| What to do |
a) According to the budget resolution excerpt, what top tax rate does the resolution target for both corporations and individuals?
b) Continue the budget resolution excerpt from its last sentence.

The resolution clearly identifies a goal of reducing Corporate and Individual top tax rates to 25% while eliminating a wide-range of tax expenditures. Which ones? We don’t know because those decisions are going to be made by the Ways & Means committee – or not. That is the challenge of budget resolutions, they establish the benchmarks, but others have to figure out how to meet them.

Other interesting provisions are long overdue cuts to mandatory agriculture spending, specifically, cuts to direct payments and reforms to crop insurance. Of course we’ll still be waiting for them because the resolution specifically allows the Ag Committee to wait until the next farm bill in 2012.

We also find that there are still budgetary sacred cows. Defense spending is largely held harmless, mirroring the budget recommendation of the President. Unlike the rest of the discretionary spending which is facing a cut down to less than 2008 levels, security – or more precisely – defense spending gets a little $78 billion haircut against the spending baseline.

| Excerpted data |
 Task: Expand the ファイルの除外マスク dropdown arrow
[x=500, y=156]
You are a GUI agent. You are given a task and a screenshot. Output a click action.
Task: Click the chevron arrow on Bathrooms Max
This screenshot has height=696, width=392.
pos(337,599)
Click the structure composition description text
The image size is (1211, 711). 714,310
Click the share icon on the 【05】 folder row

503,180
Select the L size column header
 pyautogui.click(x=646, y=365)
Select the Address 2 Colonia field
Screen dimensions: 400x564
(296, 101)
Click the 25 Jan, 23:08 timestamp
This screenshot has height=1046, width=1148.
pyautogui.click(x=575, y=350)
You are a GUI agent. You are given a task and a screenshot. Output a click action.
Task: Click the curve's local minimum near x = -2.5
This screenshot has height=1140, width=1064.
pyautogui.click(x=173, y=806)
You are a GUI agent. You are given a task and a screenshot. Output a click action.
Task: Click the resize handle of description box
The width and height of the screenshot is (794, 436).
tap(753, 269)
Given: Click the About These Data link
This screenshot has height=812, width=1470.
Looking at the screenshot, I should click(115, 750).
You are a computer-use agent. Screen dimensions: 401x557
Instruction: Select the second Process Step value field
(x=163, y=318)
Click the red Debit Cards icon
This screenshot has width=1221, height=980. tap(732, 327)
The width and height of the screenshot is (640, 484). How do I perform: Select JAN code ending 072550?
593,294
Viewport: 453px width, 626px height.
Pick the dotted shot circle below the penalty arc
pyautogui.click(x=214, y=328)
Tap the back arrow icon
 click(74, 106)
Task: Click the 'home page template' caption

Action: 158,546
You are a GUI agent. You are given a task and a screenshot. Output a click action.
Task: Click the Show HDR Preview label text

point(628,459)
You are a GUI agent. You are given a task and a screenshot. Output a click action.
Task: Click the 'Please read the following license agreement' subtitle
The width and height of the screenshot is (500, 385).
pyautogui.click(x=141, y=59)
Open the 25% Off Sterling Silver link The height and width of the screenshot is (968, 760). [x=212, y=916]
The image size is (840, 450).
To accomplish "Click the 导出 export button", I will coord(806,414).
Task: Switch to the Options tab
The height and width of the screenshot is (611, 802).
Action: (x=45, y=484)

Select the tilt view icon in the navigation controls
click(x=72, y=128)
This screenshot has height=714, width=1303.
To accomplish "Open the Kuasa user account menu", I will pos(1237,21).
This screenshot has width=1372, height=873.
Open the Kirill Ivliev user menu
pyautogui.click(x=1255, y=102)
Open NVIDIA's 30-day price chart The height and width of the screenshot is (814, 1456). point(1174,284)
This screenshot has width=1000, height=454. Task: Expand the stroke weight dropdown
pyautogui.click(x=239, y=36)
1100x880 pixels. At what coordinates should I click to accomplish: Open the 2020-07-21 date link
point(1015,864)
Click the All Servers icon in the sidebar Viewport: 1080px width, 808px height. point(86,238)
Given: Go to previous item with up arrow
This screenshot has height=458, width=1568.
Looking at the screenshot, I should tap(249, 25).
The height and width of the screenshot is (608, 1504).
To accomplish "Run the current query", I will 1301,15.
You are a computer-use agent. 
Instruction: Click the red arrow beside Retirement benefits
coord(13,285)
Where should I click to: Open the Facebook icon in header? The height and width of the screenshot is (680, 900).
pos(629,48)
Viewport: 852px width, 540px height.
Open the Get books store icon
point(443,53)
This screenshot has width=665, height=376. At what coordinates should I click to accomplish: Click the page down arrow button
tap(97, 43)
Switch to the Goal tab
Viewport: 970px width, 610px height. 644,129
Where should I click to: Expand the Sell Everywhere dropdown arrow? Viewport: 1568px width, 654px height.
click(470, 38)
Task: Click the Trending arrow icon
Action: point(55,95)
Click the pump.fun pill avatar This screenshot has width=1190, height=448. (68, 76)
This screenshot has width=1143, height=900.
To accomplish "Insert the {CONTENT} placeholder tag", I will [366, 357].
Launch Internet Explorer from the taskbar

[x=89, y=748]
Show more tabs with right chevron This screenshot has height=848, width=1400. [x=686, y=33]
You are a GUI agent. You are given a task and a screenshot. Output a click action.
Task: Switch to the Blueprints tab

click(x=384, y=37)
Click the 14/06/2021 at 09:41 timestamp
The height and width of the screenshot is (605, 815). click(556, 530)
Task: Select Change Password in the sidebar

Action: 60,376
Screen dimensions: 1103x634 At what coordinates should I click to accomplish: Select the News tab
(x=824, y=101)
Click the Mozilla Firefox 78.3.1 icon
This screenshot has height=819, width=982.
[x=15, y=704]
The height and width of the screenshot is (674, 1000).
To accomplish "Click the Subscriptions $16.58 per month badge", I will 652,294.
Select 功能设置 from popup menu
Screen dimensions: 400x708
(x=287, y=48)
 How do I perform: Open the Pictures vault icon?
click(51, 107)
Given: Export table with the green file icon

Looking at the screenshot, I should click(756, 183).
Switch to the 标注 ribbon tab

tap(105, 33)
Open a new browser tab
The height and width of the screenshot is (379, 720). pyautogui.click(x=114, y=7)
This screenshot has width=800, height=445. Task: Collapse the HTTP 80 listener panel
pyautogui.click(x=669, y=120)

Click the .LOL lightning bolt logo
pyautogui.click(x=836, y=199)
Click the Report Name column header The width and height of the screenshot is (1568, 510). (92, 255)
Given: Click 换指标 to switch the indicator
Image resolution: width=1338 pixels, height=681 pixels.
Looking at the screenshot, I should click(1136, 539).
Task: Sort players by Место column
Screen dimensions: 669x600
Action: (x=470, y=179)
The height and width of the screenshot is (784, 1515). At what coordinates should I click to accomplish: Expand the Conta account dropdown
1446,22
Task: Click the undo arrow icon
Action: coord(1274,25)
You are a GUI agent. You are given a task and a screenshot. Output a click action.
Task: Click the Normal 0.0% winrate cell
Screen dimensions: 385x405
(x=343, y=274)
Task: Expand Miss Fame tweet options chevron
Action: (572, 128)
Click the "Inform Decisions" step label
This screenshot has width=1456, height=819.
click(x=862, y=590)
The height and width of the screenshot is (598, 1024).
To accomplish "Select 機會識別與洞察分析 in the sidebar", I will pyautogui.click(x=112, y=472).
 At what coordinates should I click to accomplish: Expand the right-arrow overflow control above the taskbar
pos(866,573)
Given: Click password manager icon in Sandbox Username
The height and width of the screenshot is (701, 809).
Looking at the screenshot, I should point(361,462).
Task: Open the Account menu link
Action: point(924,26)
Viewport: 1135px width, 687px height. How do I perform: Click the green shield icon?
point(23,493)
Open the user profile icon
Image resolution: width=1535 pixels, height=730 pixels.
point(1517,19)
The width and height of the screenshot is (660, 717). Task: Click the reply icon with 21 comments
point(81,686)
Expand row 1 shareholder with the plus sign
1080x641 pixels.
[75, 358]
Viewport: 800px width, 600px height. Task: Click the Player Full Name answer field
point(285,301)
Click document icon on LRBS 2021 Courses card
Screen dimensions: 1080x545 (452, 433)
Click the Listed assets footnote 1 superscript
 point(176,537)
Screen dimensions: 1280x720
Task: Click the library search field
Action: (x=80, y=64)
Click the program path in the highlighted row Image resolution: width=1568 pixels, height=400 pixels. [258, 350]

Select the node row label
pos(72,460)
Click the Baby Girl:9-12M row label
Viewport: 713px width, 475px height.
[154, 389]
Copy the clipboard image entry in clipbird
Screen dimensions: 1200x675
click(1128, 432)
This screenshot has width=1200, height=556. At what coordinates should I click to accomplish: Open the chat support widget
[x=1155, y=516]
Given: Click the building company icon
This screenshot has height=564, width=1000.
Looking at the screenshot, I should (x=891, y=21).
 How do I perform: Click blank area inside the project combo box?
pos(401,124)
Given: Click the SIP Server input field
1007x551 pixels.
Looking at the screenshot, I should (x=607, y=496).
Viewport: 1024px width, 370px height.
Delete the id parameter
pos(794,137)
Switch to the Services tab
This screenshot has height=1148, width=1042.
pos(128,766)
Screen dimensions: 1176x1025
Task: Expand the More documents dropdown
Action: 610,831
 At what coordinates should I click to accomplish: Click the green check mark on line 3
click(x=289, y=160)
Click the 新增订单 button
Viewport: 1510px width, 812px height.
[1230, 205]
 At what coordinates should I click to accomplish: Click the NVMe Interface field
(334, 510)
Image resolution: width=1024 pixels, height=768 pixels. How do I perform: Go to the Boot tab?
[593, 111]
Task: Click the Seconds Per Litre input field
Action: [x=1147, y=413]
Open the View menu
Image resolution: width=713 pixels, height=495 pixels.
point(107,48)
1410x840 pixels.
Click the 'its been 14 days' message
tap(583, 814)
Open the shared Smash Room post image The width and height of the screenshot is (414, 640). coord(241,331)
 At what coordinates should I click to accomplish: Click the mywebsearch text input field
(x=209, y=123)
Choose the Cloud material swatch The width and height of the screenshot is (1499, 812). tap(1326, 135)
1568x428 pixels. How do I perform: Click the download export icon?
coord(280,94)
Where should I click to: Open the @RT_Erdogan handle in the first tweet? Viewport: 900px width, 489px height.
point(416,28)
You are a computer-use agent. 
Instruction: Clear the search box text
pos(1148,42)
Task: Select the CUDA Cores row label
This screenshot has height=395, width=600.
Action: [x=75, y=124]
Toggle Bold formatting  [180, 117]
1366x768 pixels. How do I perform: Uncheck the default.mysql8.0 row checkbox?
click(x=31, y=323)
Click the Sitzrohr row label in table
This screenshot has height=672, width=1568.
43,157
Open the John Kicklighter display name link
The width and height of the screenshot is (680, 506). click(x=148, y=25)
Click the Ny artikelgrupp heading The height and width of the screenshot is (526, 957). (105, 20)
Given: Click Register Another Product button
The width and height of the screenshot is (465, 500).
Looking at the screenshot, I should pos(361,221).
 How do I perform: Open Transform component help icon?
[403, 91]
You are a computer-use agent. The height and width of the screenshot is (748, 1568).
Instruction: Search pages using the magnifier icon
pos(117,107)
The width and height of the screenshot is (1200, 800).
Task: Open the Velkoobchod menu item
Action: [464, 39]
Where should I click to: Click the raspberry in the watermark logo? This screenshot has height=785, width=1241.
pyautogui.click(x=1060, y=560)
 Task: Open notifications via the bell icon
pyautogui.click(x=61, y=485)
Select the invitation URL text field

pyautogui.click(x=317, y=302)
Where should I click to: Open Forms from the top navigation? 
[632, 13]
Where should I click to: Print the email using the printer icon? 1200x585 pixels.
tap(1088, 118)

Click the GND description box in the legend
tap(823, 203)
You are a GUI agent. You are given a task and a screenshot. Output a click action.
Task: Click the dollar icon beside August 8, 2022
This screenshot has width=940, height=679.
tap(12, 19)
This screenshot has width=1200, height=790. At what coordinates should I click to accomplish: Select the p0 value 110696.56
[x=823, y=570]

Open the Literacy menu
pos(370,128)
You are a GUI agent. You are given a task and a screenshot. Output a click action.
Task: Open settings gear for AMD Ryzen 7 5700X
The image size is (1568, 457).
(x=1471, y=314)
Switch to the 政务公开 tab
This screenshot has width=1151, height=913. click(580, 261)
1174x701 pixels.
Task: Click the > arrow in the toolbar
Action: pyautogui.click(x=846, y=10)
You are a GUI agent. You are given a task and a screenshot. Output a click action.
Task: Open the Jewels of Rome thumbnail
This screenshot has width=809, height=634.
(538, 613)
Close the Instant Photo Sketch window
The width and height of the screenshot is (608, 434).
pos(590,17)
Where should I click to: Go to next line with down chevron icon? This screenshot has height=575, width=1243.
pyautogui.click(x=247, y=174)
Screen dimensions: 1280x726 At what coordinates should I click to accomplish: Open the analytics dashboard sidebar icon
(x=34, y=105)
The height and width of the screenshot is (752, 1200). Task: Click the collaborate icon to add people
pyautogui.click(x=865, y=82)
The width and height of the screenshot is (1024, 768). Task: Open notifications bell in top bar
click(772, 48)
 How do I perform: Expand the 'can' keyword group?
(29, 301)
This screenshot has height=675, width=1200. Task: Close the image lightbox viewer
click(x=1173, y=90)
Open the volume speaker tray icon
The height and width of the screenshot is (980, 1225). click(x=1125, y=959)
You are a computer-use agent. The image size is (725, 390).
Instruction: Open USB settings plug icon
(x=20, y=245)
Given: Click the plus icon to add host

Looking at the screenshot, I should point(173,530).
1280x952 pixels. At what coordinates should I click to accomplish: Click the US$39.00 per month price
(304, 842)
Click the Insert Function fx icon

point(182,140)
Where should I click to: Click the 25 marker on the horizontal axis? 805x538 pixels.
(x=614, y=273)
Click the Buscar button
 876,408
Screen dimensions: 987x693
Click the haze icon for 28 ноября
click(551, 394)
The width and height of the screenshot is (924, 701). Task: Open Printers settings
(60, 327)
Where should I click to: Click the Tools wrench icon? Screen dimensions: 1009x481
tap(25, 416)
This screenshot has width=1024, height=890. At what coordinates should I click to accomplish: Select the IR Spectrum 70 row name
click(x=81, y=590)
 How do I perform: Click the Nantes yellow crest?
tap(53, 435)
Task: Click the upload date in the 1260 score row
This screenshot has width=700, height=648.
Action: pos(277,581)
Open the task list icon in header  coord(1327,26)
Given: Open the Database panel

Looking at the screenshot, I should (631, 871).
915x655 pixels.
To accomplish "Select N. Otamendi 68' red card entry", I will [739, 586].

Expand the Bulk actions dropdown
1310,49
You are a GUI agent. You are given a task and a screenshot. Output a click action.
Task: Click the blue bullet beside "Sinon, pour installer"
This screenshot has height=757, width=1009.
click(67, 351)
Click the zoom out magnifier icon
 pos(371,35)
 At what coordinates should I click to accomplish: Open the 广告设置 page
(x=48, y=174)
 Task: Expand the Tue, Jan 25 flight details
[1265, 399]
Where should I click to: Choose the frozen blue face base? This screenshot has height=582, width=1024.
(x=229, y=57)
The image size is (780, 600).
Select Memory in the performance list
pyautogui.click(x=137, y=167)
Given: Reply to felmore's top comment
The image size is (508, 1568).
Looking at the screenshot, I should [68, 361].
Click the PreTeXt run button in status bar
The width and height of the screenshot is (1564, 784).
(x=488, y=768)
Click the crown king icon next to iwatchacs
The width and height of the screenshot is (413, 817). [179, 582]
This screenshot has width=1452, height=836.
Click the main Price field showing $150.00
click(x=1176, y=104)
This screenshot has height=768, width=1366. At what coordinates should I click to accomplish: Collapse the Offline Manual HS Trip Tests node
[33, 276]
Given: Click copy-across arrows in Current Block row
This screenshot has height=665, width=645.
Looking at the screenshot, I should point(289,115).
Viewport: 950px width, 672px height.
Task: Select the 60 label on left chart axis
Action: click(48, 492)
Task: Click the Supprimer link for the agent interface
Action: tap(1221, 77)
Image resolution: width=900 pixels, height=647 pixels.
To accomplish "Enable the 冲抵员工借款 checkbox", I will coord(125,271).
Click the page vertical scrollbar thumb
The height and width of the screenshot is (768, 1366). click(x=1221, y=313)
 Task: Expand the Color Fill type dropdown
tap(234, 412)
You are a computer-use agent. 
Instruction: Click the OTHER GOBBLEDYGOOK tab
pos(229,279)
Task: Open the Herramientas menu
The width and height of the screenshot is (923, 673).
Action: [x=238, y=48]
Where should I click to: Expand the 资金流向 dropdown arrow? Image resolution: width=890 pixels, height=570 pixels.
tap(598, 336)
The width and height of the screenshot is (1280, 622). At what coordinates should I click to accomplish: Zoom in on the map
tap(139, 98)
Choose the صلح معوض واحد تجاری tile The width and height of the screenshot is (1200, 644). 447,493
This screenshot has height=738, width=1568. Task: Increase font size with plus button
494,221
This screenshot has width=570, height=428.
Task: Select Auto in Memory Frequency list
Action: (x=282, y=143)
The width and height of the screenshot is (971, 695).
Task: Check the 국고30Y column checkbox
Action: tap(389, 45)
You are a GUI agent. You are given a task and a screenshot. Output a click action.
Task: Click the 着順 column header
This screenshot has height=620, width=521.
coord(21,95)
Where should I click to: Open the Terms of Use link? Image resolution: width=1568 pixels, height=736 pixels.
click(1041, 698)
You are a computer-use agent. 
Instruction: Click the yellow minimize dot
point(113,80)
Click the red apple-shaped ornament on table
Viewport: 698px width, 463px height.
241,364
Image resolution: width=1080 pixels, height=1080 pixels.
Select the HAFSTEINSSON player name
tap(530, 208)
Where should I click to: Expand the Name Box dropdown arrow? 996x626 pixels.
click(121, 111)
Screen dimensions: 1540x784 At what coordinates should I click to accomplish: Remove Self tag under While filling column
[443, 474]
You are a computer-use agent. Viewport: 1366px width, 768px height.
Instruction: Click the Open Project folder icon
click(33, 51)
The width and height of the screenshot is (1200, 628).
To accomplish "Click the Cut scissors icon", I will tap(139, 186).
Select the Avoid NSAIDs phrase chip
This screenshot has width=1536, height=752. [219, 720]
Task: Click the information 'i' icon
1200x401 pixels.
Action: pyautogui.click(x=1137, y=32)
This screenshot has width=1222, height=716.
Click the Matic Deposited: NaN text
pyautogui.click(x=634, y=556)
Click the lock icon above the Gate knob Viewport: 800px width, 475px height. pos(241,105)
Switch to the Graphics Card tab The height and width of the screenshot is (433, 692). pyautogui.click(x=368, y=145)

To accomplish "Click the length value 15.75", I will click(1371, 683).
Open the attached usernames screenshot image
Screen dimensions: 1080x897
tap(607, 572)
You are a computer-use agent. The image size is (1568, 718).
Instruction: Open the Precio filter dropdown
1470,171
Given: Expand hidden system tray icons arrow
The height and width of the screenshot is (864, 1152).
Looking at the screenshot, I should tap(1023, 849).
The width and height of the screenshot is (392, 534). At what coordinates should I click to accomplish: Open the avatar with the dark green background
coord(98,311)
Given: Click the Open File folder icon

| Answers given |
a) 25%

b)
Much has been discussed about the changes to Medicare. The Medicare changes are modeled on the Domenici-Rivlin proposal where the program is shifted from a fee-for-service model to a premium-support model. Essentially, individuals would be giving a certain amount for their health care premiums and would purchase coverage from the exchange. This only affects those under 55.

Medicaid and Supplemental Nutrition Assistance Program (food stamps) would be shifted to block grants for states.

They also include statutory discretionary spending caps, disallow advance appropriations to avoid spending limits and requiring increased oversight and accountability of mandatory spending. Also, proposals from the fiscal commission are adopted and duplicative agencies identified in a recent GAO report are targeted.